Het Molletje (Tsjechisch: Krtek of Krteček) is het hoofdpersonage in de gelijknamige reeks korte animatiefilms gemaakt door de Tsjechische animator Zdeněk Miler in de jaren vijftig en zestig. Het dier debuteerde in 1957. In totaal zijn er 45 afleveringen en zes korte films gemaakt. De serie werd in Nederland uitgezonden door de NOS in Het Programma met de Muis.
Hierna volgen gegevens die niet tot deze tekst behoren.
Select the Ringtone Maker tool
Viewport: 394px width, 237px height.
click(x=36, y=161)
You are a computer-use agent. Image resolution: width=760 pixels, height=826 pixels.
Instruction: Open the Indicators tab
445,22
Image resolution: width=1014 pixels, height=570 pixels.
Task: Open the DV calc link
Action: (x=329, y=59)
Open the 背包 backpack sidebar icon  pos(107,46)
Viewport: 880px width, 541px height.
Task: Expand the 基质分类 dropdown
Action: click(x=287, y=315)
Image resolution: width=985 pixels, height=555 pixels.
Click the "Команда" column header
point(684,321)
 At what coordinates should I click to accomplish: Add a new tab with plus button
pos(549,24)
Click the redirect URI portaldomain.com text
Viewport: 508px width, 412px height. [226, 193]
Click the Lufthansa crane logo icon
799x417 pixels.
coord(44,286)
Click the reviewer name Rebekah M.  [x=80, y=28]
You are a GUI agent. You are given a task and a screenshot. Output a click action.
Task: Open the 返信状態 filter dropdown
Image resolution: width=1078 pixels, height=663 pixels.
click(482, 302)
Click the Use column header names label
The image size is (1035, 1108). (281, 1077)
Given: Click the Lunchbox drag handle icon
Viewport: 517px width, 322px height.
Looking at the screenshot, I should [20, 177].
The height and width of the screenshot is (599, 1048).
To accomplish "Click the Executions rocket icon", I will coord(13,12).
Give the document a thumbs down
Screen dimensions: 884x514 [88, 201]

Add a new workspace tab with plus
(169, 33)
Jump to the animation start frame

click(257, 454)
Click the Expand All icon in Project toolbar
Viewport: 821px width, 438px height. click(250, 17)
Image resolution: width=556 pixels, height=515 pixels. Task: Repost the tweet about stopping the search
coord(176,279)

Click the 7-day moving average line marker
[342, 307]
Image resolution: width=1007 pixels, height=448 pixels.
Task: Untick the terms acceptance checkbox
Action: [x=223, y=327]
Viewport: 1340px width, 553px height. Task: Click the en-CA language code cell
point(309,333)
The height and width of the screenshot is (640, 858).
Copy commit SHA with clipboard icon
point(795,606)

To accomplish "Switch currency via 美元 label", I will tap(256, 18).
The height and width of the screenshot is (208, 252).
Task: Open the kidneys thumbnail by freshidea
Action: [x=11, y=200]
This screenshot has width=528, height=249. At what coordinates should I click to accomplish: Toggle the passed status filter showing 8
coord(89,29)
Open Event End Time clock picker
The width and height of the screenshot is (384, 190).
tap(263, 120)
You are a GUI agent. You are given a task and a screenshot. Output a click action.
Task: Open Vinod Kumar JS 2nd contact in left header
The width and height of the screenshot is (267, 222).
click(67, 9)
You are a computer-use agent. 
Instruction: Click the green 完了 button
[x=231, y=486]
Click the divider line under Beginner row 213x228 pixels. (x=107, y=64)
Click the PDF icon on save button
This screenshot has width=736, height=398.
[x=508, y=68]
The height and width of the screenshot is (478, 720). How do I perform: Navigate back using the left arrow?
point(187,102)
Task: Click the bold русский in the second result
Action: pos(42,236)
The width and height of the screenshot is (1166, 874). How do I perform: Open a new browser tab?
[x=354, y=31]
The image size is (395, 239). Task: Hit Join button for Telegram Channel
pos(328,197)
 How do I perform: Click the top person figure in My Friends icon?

Ik ben naar een kinderen boerderij geweest met Grazynia de moeder van Nadria en haar broertje. Nadria heeft de hele tijd mijn hand vastgehouden. In haar andere hand zat een knuffelbeestje – Kochanie. Het is een heel speciaal molletje en wordt thuis bijzonder goed verzorgd. Ik heb Grazynia gevraagd waar zijn naam vandaan kwam. “It is her most favorite”, zei ze. Kochanie betekend lieverd.
Ik heb Kjeld en Beata achtergelaten. Zij kunnen lekker de stad in. Ik doe het wel vaker – weglopen en hun te ruimte geven. Kunnen ze lekker knuffelen. Het geeft mij ook de kans een gespotte telefooncel in beslag nemen. Mijn lieveling is thuis. Niet altijd. Ze is niet altijd thuis als ik bel.
Bo had ook een knuffel. Het was een soort vogel. Hij zag er niet uit. Kapot geknuffeld, maar het ging niet om hoe het eruit zag meer om hoe het bij haar in bed lag. Het zat me altijd een beetje vreemd aan te kijken als we lagen te vrijen. Dan duwde ik het een beetje opzij. Bo wist het altijd weer te vinden en in de rust een plek te geven. Ik was altijd nummer 2.
Maureen had een doekje met een knoop. Ze wond het om haar vinger net zo lang tot het bloed wegtrok en haar knokkels zichtbaar werden langs de inmiddels witte huid. Het viel altijd tussen de rand van bed en de muur weg. Dan wiebelde ze met haar naakte heupen en lange zwarte haren net zolang langs de rand tot ze het weer te pakken had. Dat was mooi – Hiawatha zusje.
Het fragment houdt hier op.